Meredith and I are members of Akron’s Stan Hywet Hall and Gardens, and as such, we get in free to many gardens around the country. Hershey’s is one of those, so we were allowed in. We started with the butterfly house, which has something like four hundred butterflies in it. I love butterfly houses – they are magical. We got to see butterflies eating up close, using their really long proboscis, which they store by rolling up into a small coil in front of their faces. There were all-black ones and violet ones and orange ones, as well as others. They had one called a Luna moth that was imprisoned in a mesh cage because it seems it lays its eggs all over. Oddly, in its moth stage, it has no mouth or way to eat, so I guess it must eat a ton as a caterpillar.

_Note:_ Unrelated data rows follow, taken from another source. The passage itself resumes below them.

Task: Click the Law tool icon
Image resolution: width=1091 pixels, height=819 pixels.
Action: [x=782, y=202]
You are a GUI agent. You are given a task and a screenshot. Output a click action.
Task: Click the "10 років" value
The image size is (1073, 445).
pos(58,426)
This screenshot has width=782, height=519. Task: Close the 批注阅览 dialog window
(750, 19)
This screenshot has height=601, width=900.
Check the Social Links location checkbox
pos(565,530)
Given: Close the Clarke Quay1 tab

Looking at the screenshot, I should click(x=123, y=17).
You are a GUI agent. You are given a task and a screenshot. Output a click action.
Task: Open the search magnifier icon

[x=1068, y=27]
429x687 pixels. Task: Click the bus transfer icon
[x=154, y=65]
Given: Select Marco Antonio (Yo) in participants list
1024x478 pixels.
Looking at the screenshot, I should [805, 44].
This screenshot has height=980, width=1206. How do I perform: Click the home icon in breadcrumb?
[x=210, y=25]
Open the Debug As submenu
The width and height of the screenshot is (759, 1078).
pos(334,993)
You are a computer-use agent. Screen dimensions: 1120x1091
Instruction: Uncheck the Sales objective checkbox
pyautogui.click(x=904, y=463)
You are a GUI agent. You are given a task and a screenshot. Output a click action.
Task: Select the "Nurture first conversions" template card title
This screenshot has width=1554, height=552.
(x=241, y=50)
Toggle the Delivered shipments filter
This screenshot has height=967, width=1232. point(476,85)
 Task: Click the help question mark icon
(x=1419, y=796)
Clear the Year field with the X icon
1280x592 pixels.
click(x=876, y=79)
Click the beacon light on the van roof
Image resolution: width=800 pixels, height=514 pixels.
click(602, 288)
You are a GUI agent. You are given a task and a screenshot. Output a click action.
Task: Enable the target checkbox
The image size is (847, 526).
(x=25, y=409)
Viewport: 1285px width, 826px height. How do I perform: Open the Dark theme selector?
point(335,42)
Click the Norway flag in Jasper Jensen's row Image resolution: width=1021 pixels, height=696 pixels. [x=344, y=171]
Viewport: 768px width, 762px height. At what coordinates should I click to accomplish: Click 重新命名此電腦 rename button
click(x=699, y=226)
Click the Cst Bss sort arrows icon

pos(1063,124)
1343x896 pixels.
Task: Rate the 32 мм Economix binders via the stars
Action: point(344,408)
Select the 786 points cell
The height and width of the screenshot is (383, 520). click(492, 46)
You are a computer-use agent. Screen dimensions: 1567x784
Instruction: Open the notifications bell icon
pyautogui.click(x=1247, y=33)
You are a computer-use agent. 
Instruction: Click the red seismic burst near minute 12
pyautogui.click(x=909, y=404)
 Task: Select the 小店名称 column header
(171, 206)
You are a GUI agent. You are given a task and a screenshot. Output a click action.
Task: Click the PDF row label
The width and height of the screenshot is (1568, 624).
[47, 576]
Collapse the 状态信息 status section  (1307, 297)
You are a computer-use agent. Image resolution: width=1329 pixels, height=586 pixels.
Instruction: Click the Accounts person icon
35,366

We roamed out to the garden proper. It started as a rose garden, and the roses are still spectacular. They have added a Japanese garden, a rock garden, and an arboretum, as well as other flower gardens. The entire space is about twenty-three acres, so it is a manageable size. We were able to tour the entire park in about two hours. We still had time, so we went and ogled the Hershey Hotel. It is lovely, with multiple balconies and an interior enclosed fake courtyard. My guess is the rooms cost more than the $125 we spent on our hotel in Harrisburg.
We got on the road around 1:00 after trying to find somewhere to eat that didn’t have a thirty-minute wait. We figured we could eat on the road at a less busy time (2:30, as it turned out). We got to Newark with no issues and little traffic, and had a few confusing moments along the way involving parking, and then checking bags/getting boarding passes (why they have international passengers use a kiosk is beyond me – the kiosk always asks us to get an agent). In the end, though, we got to out gate about three and a half hours before takeoff, which was pretty good for an airport we have never used.
Lord willing and everything goes smoothly, the next stop will be Iceland!
Nothing like Riordan time.
PIIIIIIIXXXXXXXX??!?!?!?!?
I thought two hours before was pushing it too close. 🙂
What was amazing to me was it was all Meredith wanting to get there early. Since we had never flown out of Newark before, she was more nervous than with Toronto.